**Extracted material:**
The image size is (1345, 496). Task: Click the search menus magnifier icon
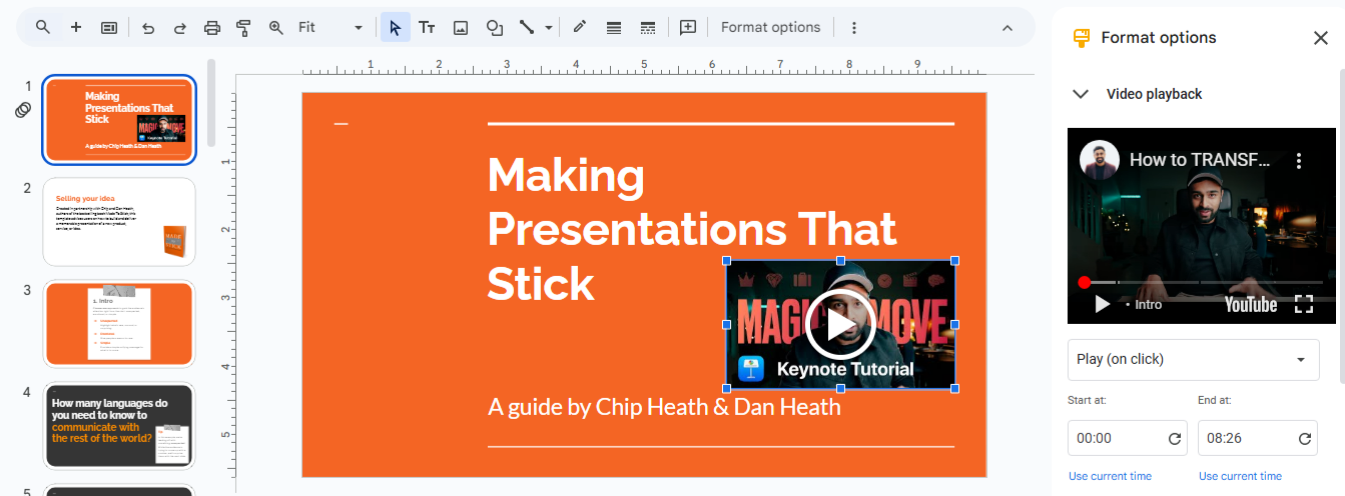tap(43, 27)
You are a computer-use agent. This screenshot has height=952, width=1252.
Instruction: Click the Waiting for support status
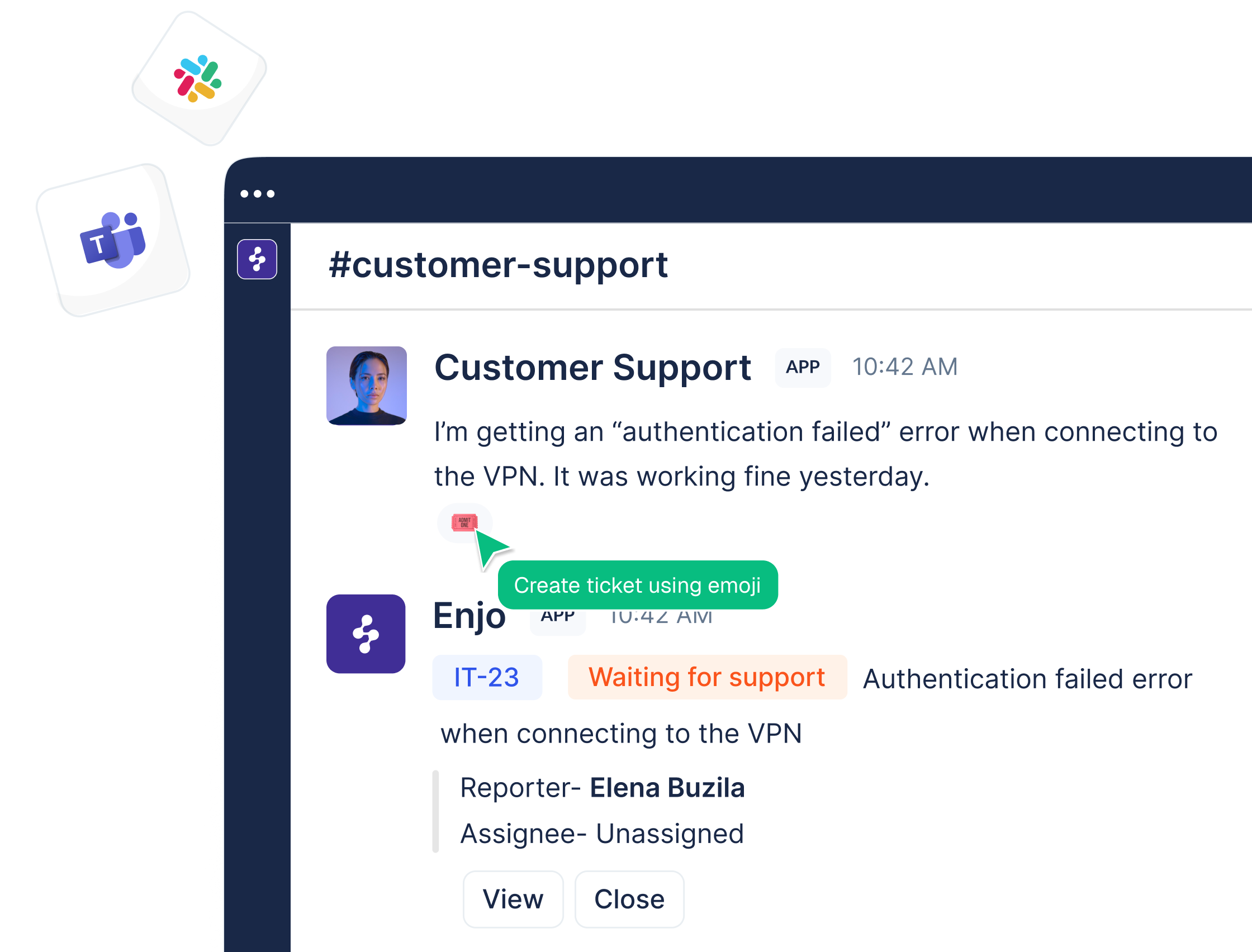(x=706, y=677)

**Exercise goal:**
Copy out every one of the rows above word for word, leaving out the pictures.

**Finished task:**
The image size is (1345, 496). Task: Click the search menus magnifier icon
tap(43, 27)
You are a computer-use agent. This screenshot has height=952, width=1252.
Instruction: Click the Waiting for support status
(x=706, y=677)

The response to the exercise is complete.